Azure SQL Database is a managed service for hosting SQL Server databases (although it’s not 100% compatible with SQL Server). Even though Microsoft takes care of the maintenance, you still need to choose the right options to scale it and make sure it can survive failures.

Azure Cosmos DB is the first multi-model database that’s offered as a global cloud service. It can store and query documents, NoSQL tables, graphs, and columnar data. To get the most out of Cosmos DB, you need to know which consistency and performance guarantees to choose, as well as how to make it globally reliable.

Learning Objectives

  • Identify the most appropriate Azure services for various data-related needs

  • Design an Azure SQL Database implementation for scalability, availability, and disaster recovery

  • Design an Azure Cosmos DB implementation for cost, performance, consistency, availability, and business continuity

Intended Audience

  • People who want to become Azure cloud architects

  • People preparing for a Microsoft Azure certification exam


  • General knowledge of IT architecture, especially databases


Cosmos DB is a pretty amazing database service. It used to be called DocumentDB, but Microsoft added so much new functionality to it that they had to rename it. Cosmos DB is such an unusual database service that it can take a while to understand it. I’ll try to sum it up as briefly as I can.

Cosmos DB’s two most important features are that it’s global and it’s multi-model. Not only is it extremely easy to replicate a Cosmos DB database to multiple regions around the world, but Microsoft even provides service level agreements for latency, which isn’t something you can get with normal database services.

The multi-model feature may be even more innovative. Cosmos DB supports many different types of data models, including document, key-value, graph, and wide column. It isn’t the only database system that supports multiple models, but it’s the first to be offered as a global cloud service.

As I mentioned in the NoSQL lesson, Azure Table storage now has a premium offering as part of Cosmos DB. It’s accessed using the Table API. It’s still a key/attribute store, but it offers these additional features:

  • Global distribution
  • Dedicated throughput worldwide
  • Single-digit millisecond latencies at the 99th percentile
  • Guaranteed high availability, and
  • Automatic secondary indexing

These features are not unique to the Table API. They are inherent capabilities of all Cosmos DB data models.

Next, let’s look at the document data model. It’s very similar to the key/value model, but it provides richer querying capabilities. At the moment, Cosmos DB supports two different options for document databases, the MongoDB API and the SQL API.

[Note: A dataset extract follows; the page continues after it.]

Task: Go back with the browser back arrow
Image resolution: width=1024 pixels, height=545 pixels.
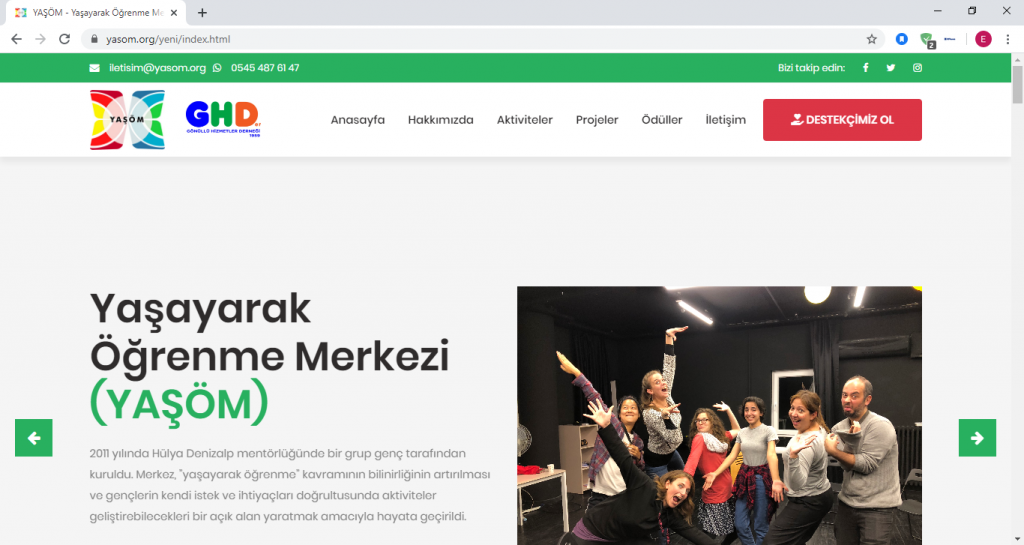Action: point(16,39)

MongoDB is currently the most popular document database and it’s open source. It stores data in a JSON-like format, without a schema. With the MongoDB API, you can take applications that were written to work with a MongoDB database and point them to a Cosmos DB database instead. In many cases, you only need to change a connection string to make this work.

Cosmos DB’s second document database offering is the SQL API. This used to be called the DocumentDB API. The new name is actually kind of confusing because a document database is technically a NoSQL database. So isn’t it a contradiction to call it the SQL API? Well, it’s called that because it lets you use a SQL-like language to query JSON documents (which is how Cosmos DB stores the data).

Since SQL was designed to work with relational database tables, Microsoft couldn’t just use SQL as-is to query JSON documents, so it’s not standard SQL. Furthermore, Microsoft incorporated JavaScript's programming model in their query language, so it’s even more different from SQL than you would expect. Despite all of this, the SQL API still looks very similar to standard SQL, which makes it easier for people with SQL experience to use than the MongoDB API.

Graph databases are more complex than document databases because they also store information about relationships between entities. For example, two people may be connected to each other on LinkedIn or Facebook. A graph database stores this relationship data separately from the user entities.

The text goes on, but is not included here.